**TASK**
Give the number of lines in the records below that include "computer". Reply with that number alone.

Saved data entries

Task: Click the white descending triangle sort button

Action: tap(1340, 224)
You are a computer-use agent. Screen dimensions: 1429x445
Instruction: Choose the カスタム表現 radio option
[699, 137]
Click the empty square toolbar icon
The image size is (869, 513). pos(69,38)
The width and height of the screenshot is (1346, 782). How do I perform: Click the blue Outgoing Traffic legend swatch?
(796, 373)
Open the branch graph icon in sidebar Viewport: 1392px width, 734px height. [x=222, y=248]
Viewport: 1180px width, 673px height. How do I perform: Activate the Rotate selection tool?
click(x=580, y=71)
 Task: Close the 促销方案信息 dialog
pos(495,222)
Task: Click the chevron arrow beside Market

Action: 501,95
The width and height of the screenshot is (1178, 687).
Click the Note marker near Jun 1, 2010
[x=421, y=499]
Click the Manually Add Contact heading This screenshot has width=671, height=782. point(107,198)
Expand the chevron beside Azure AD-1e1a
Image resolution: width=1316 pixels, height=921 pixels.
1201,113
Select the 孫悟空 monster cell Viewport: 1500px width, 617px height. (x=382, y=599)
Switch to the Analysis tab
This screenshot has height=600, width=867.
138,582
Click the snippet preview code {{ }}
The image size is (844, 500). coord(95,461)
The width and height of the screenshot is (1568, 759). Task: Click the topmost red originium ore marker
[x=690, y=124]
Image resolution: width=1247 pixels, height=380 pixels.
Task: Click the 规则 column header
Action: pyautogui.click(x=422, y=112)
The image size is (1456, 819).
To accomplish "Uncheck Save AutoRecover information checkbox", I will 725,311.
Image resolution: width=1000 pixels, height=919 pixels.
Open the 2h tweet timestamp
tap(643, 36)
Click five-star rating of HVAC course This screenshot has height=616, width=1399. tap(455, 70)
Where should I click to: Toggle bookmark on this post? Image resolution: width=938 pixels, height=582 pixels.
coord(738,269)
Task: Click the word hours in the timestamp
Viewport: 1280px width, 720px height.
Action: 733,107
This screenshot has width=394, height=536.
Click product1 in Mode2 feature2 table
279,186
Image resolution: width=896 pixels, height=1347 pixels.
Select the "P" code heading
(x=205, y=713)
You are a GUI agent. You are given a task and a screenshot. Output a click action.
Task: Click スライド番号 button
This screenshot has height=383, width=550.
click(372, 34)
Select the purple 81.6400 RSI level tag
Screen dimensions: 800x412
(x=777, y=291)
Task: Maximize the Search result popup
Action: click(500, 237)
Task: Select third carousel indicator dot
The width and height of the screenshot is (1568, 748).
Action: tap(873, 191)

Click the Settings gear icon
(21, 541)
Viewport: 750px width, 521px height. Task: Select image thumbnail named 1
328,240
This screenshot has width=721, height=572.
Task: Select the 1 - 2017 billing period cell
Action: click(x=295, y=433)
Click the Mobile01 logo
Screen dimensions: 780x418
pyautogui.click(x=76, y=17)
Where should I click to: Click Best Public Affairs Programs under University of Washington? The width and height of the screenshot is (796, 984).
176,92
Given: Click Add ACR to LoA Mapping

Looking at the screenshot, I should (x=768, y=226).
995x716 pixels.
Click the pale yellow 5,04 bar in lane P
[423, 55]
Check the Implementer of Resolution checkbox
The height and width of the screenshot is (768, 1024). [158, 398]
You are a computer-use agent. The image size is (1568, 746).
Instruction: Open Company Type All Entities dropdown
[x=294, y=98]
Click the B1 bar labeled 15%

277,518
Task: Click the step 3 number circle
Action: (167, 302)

**SOLUTION FOR THIS TASK**
2